▶ Try it
Within the records below, reproduce without change the lines from the line that has "[combobox] (505, 23)" through the line that has "[button] (82, 1633)", and only those.

▶ Data excerpts
· · ·

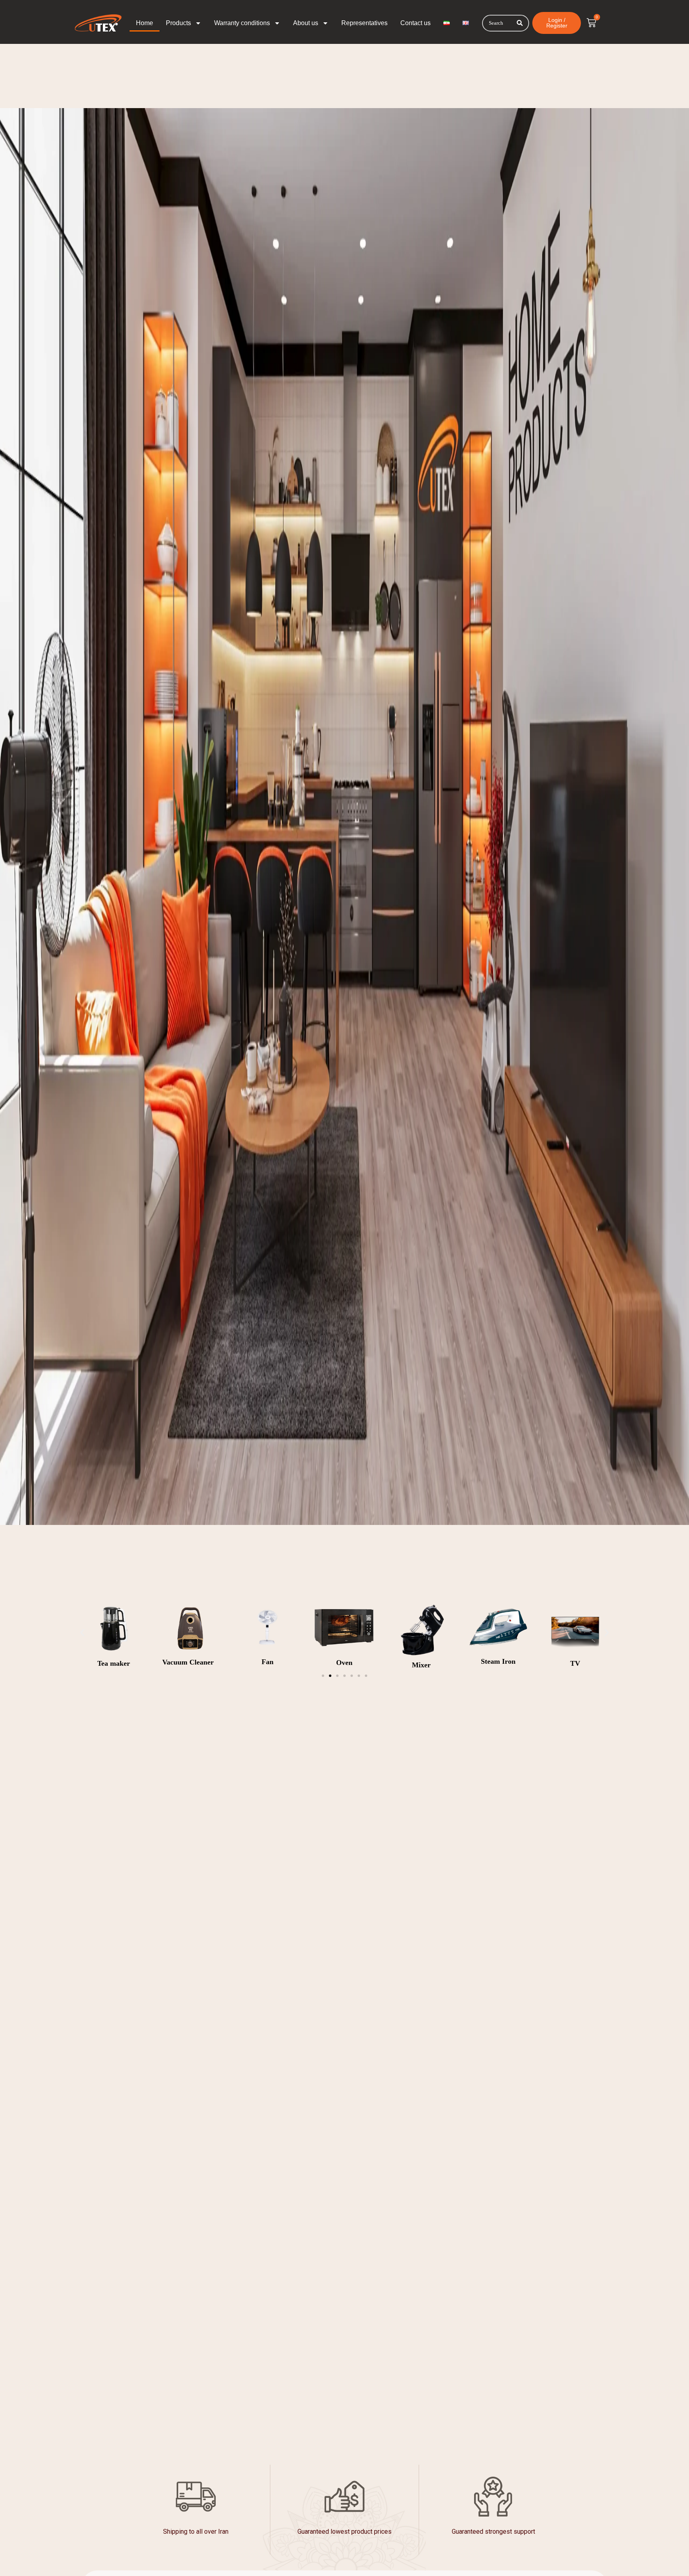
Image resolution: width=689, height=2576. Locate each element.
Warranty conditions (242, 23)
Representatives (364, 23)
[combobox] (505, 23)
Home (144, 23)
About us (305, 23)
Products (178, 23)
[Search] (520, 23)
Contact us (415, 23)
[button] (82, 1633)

· · ·

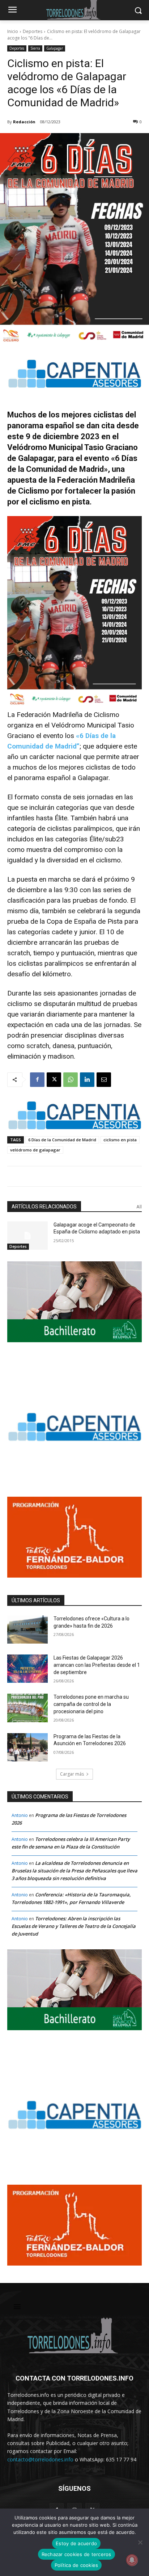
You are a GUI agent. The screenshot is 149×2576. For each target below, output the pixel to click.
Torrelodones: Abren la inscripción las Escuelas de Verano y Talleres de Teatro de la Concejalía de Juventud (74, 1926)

· · ·

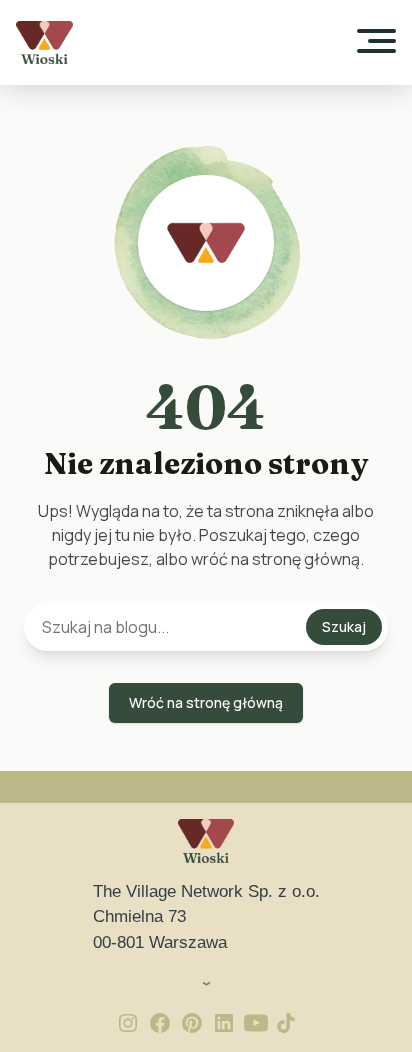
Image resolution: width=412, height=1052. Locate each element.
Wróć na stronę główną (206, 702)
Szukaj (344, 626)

· · ·

▶ Output below
[combobox] (505, 23)
Home (144, 23)
About us (305, 23)
Products (178, 23)
[Search] (520, 23)
Contact us (415, 23)
[button] (82, 1633)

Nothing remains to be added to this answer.